Neural Network Optimization
Good post by Matthew Stewart's "Neural Network Optimization" from June 27, 2019.
https://towardsdatascience.com/neural-network-optimization-7ca72d4db3e0
Optimization
The equation below represents the average gradient of the loss function with respect to the model parameters, computed over all training samples
\[g={\frac{1}{m}}\sum_{i}\nabla_{\theta}L(f(x^{(i)};\theta),y^{(i)})\]
where:
- \(g\) is the gradient of the loss function with respect to the model parameters \(\theta\). The gradient vector is a vector that points in the direction of the steepest increase in a function.
- \(m\) is the total number of training samples in the dataset. It’s the denominator in the expression, indicating that we’re averaging the gradients over all samples.

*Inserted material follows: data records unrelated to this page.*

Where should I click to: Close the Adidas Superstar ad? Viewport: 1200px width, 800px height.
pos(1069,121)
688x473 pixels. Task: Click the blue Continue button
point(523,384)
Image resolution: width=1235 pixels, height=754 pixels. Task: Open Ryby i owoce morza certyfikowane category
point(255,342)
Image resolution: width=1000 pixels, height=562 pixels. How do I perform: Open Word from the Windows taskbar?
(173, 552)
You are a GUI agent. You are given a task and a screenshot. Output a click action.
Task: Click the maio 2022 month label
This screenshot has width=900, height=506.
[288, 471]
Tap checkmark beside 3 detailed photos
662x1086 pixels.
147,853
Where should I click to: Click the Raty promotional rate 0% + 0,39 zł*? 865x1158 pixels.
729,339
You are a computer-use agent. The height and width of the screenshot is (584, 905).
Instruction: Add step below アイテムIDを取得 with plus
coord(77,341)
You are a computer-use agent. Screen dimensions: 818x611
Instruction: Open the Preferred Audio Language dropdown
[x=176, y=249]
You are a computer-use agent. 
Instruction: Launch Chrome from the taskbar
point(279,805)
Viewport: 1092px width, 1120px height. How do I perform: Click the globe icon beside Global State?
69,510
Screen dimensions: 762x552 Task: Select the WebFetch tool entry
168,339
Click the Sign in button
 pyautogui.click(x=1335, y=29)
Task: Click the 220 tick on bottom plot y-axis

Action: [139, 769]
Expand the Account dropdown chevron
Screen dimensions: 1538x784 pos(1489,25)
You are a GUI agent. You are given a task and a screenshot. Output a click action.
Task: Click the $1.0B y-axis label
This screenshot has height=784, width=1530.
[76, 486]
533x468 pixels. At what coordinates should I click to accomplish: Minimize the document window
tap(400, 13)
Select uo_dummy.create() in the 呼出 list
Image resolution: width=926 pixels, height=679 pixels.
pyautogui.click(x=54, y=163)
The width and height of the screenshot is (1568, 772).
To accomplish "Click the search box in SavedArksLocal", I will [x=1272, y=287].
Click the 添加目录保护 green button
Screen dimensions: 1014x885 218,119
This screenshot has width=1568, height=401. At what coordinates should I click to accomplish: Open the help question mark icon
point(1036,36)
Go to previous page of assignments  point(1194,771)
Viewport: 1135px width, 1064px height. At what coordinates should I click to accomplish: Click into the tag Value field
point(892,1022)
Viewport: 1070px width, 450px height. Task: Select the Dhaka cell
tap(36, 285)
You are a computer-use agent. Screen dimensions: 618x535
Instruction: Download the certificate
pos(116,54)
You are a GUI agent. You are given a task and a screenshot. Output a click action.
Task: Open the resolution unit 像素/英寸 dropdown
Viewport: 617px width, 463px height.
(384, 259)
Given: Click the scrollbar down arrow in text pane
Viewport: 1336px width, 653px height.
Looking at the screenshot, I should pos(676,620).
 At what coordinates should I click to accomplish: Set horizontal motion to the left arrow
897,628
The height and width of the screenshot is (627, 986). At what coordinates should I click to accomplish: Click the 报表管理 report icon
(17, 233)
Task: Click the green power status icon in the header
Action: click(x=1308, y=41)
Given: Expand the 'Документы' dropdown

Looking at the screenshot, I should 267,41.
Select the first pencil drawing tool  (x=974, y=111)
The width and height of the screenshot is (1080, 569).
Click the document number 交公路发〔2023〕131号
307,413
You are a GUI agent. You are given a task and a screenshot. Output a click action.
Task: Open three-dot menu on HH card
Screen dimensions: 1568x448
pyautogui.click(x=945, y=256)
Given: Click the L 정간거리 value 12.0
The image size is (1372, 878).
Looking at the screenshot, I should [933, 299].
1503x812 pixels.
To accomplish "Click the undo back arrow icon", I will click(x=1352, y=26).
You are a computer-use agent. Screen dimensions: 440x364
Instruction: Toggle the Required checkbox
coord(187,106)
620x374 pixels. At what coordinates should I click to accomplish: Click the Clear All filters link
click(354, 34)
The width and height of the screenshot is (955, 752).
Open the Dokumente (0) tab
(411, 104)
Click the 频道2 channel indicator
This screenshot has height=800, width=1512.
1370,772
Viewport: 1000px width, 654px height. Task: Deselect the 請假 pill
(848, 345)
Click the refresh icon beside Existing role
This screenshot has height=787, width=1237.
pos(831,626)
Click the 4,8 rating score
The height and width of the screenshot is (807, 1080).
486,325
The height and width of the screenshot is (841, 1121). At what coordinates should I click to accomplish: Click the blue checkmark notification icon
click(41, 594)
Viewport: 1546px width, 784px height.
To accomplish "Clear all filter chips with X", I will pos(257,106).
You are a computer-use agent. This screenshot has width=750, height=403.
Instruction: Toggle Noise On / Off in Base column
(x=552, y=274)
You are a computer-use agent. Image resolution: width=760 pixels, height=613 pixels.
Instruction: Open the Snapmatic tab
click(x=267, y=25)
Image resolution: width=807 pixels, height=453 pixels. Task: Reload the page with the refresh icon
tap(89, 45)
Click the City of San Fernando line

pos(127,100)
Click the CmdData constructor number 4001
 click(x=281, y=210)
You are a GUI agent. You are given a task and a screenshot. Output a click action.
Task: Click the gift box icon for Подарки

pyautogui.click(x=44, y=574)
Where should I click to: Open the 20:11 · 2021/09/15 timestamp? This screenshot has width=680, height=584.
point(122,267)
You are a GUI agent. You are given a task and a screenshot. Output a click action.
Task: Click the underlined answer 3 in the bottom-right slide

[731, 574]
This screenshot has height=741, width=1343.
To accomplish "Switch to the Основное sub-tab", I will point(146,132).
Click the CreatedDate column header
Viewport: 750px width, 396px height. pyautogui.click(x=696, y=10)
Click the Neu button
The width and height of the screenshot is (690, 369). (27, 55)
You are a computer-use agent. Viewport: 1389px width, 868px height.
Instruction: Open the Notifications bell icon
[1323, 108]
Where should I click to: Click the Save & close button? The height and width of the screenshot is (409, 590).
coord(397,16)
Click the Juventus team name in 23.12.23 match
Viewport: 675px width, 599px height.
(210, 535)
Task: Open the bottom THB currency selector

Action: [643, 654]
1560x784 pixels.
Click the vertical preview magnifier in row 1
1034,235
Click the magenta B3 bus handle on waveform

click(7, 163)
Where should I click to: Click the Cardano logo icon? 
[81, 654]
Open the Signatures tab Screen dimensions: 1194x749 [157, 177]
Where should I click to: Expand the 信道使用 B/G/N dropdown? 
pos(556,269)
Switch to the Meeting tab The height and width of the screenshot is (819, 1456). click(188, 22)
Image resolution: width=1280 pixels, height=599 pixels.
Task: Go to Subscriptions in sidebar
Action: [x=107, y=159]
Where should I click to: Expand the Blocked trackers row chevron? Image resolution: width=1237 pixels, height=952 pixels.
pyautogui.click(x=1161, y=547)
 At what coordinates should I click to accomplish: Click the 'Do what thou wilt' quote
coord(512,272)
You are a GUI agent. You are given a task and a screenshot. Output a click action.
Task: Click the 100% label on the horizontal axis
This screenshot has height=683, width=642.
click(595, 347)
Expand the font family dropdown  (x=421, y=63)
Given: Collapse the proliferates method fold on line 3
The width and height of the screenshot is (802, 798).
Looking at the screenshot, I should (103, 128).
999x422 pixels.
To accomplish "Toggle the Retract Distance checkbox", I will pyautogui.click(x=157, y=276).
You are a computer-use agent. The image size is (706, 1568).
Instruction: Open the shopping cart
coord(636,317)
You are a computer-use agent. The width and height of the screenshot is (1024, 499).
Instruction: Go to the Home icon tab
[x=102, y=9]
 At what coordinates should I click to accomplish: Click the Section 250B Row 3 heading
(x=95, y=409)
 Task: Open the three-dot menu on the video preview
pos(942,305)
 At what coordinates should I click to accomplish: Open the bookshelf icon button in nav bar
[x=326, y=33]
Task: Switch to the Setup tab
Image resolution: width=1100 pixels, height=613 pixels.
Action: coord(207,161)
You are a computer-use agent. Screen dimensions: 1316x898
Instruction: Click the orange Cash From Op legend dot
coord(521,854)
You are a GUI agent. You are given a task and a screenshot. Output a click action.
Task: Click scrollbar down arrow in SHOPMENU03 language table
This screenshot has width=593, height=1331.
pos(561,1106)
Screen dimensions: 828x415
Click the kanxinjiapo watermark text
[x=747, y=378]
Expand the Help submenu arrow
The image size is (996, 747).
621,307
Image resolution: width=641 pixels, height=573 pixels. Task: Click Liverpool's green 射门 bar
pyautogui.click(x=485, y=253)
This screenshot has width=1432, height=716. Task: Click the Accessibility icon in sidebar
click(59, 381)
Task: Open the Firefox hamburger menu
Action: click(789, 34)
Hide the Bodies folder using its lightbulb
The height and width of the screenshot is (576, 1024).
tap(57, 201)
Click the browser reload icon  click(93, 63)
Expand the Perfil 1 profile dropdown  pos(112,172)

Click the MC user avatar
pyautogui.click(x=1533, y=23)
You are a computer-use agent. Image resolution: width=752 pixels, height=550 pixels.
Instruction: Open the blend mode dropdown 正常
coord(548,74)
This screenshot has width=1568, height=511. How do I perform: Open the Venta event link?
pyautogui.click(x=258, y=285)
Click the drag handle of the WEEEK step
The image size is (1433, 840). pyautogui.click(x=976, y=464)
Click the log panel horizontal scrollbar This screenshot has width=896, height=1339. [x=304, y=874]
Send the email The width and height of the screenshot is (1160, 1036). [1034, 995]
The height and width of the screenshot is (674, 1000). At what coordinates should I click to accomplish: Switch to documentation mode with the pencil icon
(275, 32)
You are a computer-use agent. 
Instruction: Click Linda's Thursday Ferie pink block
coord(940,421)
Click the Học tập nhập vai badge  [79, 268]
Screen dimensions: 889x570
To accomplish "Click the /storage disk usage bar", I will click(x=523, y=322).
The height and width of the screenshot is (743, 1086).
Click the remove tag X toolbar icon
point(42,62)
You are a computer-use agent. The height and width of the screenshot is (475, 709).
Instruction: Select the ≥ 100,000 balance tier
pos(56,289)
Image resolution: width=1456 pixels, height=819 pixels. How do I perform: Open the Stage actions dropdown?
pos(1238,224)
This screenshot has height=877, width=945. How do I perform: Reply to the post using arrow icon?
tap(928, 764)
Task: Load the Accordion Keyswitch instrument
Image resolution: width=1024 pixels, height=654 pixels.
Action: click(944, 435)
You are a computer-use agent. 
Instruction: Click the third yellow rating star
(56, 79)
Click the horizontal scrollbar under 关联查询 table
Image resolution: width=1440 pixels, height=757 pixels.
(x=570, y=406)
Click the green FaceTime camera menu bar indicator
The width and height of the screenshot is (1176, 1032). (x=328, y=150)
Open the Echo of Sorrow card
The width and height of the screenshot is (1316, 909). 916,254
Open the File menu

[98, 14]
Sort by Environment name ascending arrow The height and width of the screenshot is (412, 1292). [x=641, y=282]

- \(\sum_{i}\) indicates that we’re summing over all training samples. The index \(i\) ranges from \(1\) to \(m\).
- \(\nabla_\theta\) is the gradient operator with respect to the model parameters \(\theta\). It computes the partial derivatives of the loss function with respect to each parameter.
- \(L(f(x^{(i)};\theta),y^{(i)})\) represents the loss function evaluated for the \(i\)-th training sample. It measures the discrepancy between the predicted output \(f(x^{(i)};\theta)\) and the actual target \(y^{(i)}\).